The Moore Eye Team has a long history of providing community service both domestically and abroad. The Institute is proudly committed to all patients in need.
Dr. Leonard Ginsburg was the National Chairman of the International Association of University Students that brought together 800 universities in 120 nations. On his board was the President of the University of Baghdad and Tel Aviv. President Ronald Reagan stated, “Your association is playing a key role in American higher education at a time of immense importance to our country’s progress and security. Your efforts to expand the growth of individuals through participation in student government, athletics and community projects add strength to our campuses and holds bright promise for the future of our cities and towns.” Dr. Ginsburg has gone on to become one of the only retina surgeons in the world to create a federally approved, non-profit foundation, The Moore Eye Foundation. He has received numerous awards for his service to homeless shelters and for his excellence in care.

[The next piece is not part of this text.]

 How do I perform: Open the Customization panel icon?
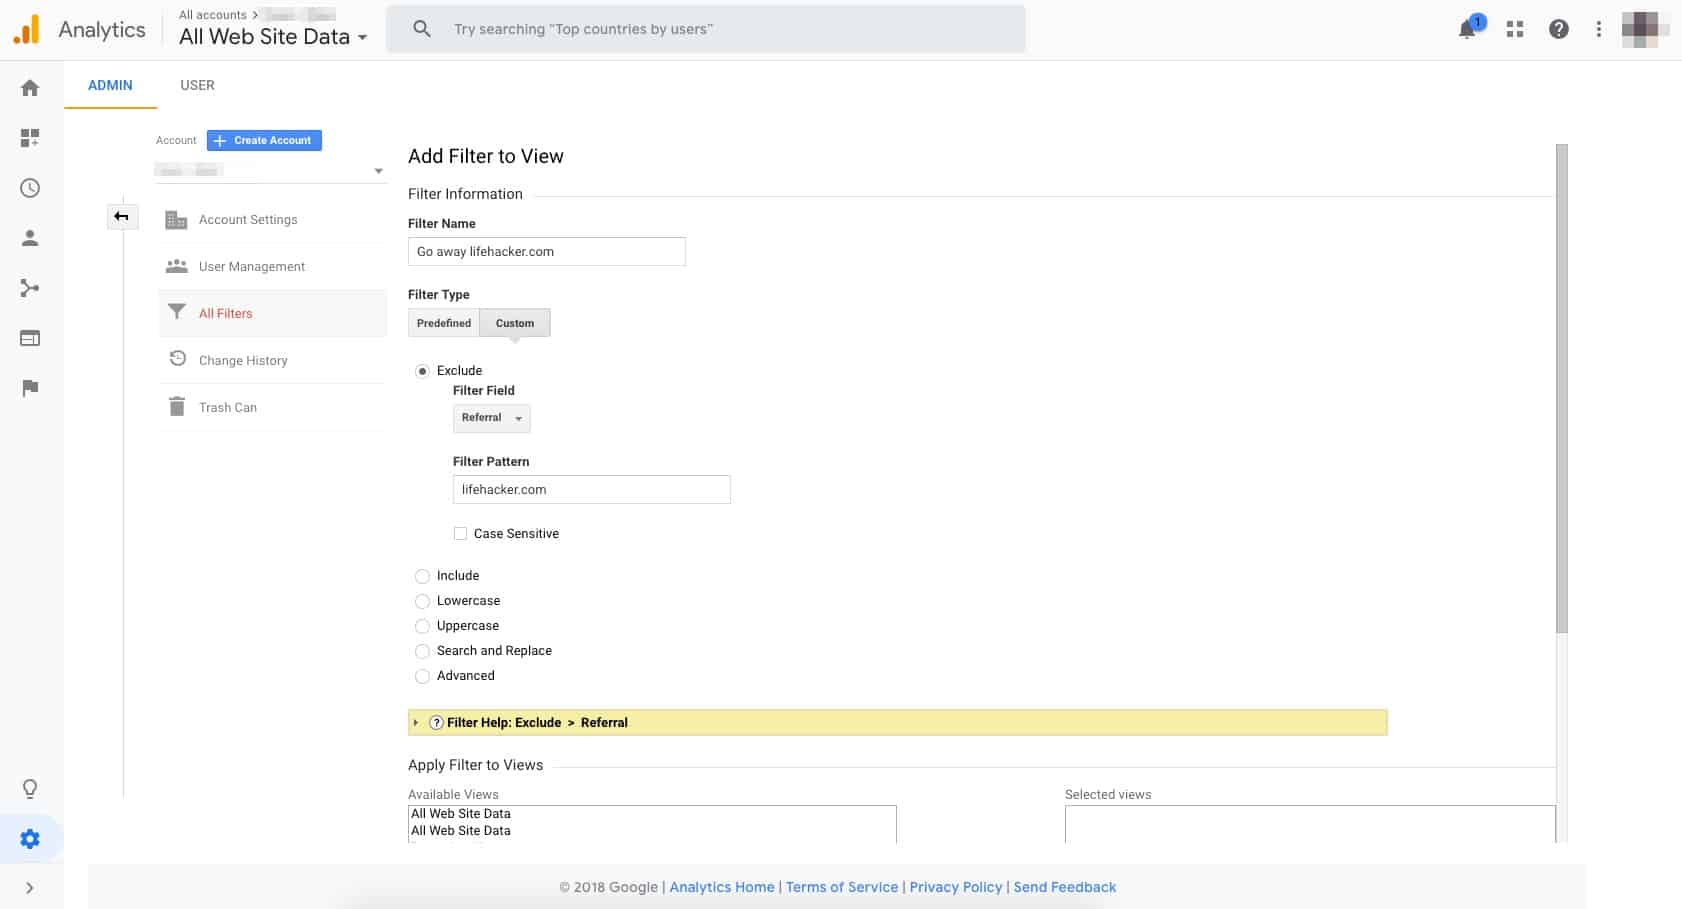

Dr. Nancy Crawford spent two years in the Public Health Service and has traveled to England and Guatemala treating indigent patients. Locally, she spearheaded a program for eye doctors throughout Chester County, PA to tend to patients in the town of Coatesville, who were without insurance after a string of arson fires. She is a strong promoter of patient education and frequent lecturer at community events.
Dr. Cynthia Alley has participated in numerous eye surgical missions across the world. Her father is the acclaimed founder of the World Blindness Outreach, and the organization’s mission is to alleviate preventable blindness in poverty-stricken regions of the world. Since its inception, the organization has conducted more than 65 missions to more than 20 countries and performed more than 6,000 sight-restoring operations. Early in her career, Dr. Alley performed adult cataract surgeries, but since her fellowship training in pediatric ophthalmology, now primarily performs surgery on patients of all ages, and cataract surgery on infants and children.
Dr. Melissa Iglesias did her residency training with the Army at Walter Reed Army Medical Center. She spent three years caring for injured soldiers and veterans from both Afghanistan and Iraq. She continued to serve her country for three years in Fort Jackson, SC as the assistant chief of surgery while also rebuilding an ophthalmology service.
Dr. Ken Heist is board-certified in both family medicine and ophthalmology, a distinction held by only a handful of doctors. He exemplifies the whole-body approach that Moore offers and has risen to become the Program Director of the Ophthalmology Residency Program at the Philadelphia College of Osteopathic Medicine. His goal in teaching is to give back, often seeing uninsured patients in his own office. For 18 years, he has also organized free sports clinics and community health programs.
Dr. Richard Brilliant spends hours with uninsured patients to maximize their vision when most other centers would give up. He is world renowned for inventing vision-maximizing devices to help patients who, before they came to him, could not see.
Dr. Georgia Crozier was the first optometrist to be selected by the federal government to receive a Masters of Science of Vision Rehabilitation and complete a low vision residency. She is a consultant for the Veterans Administration for the homebound visually impaired veterans and a Pennsylvania consultant for visually impaired students and adults.